[Data lines start]

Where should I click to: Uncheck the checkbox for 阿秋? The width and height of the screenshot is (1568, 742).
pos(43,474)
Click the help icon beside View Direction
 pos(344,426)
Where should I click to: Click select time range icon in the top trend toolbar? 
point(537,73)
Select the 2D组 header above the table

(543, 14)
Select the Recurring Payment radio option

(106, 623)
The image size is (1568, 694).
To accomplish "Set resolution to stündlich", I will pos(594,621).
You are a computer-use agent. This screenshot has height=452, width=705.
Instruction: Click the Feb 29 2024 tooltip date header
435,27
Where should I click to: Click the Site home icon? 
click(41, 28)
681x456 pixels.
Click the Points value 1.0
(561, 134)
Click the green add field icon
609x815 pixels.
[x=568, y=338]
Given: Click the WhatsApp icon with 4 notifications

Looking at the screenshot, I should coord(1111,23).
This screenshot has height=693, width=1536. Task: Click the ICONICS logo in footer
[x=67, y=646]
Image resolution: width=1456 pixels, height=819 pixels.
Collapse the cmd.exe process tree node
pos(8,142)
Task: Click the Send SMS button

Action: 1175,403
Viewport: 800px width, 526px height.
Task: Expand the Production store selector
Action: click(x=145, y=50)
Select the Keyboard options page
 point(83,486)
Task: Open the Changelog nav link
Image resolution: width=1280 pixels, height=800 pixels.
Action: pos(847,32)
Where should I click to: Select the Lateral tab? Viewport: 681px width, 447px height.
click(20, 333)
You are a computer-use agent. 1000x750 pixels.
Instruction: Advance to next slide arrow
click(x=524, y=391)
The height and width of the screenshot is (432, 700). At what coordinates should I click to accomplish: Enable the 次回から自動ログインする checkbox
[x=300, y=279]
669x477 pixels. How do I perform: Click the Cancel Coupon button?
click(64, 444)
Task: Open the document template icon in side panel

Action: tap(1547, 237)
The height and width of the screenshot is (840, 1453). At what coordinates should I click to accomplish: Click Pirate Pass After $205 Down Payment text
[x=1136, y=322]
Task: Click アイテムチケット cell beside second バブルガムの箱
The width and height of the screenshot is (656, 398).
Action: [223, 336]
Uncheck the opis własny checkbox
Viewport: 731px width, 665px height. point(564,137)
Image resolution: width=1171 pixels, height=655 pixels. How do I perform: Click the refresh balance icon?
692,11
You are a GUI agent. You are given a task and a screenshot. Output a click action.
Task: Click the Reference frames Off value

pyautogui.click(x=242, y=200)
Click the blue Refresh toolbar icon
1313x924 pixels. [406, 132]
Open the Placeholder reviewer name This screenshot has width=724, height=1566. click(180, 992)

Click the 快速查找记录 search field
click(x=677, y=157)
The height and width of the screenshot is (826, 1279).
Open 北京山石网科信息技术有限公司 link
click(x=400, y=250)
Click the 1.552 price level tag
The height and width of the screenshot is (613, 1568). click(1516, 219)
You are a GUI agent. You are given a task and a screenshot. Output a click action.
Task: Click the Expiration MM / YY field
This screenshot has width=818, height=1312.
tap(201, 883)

[Data lines end]

→ Exercise requirements
Can you lay out the lines from the start of the records through the line holding "click(x=524, y=391)", inclusive, as a JSON list of strings with one string per line and blank lines omitted?

→ Complete output
[
  "Where should I click to: Uncheck the checkbox for 阿秋? The width and height of the screenshot is (1568, 742).",
  "pos(43,474)",
  "Click the help icon beside View Direction",
  " pos(344,426)",
  "Where should I click to: Click select time range icon in the top trend toolbar? ",
  "point(537,73)",
  "Select the 2D组 header above the table",
  "(543, 14)",
  "Select the Recurring Payment radio option",
  "(106, 623)",
  "The image size is (1568, 694).",
  "To accomplish \"Set resolution to stündlich\", I will pos(594,621).",
  "You are a computer-use agent. This screenshot has height=452, width=705.",
  "Instruction: Click the Feb 29 2024 tooltip date header",
  "435,27",
  "Where should I click to: Click the Site home icon? ",
  "click(41, 28)",
  "681x456 pixels.",
  "Click the Points value 1.0",
  "(561, 134)",
  "Click the green add field icon",
  "609x815 pixels.",
  "[x=568, y=338]",
  "Given: Click the WhatsApp icon with 4 notifications",
  "Looking at the screenshot, I should coord(1111,23).",
  "This screenshot has height=693, width=1536. Task: Click the ICONICS logo in footer",
  "[x=67, y=646]",
  "Image resolution: width=1456 pixels, height=819 pixels.",
  "Collapse the cmd.exe process tree node",
  "pos(8,142)",
  "Task: Click the Send SMS button",
  "Action: 1175,403",
  "Viewport: 800px width, 526px height.",
  "Task: Expand the Production store selector",
  "Action: click(x=145, y=50)",
  "Select the Keyboard options page",
  " point(83,486)",
  "Task: Open the Changelog nav link",
  "Image resolution: width=1280 pixels, height=800 pixels.",
  "Action: pos(847,32)",
  "Where should I click to: Select the Lateral tab? Viewport: 681px width, 447px height.",
  "click(20, 333)",
  "You are a computer-use agent. 1000x750 pixels.",
  "Instruction: Advance to next slide arrow",
  "click(x=524, y=391)"
]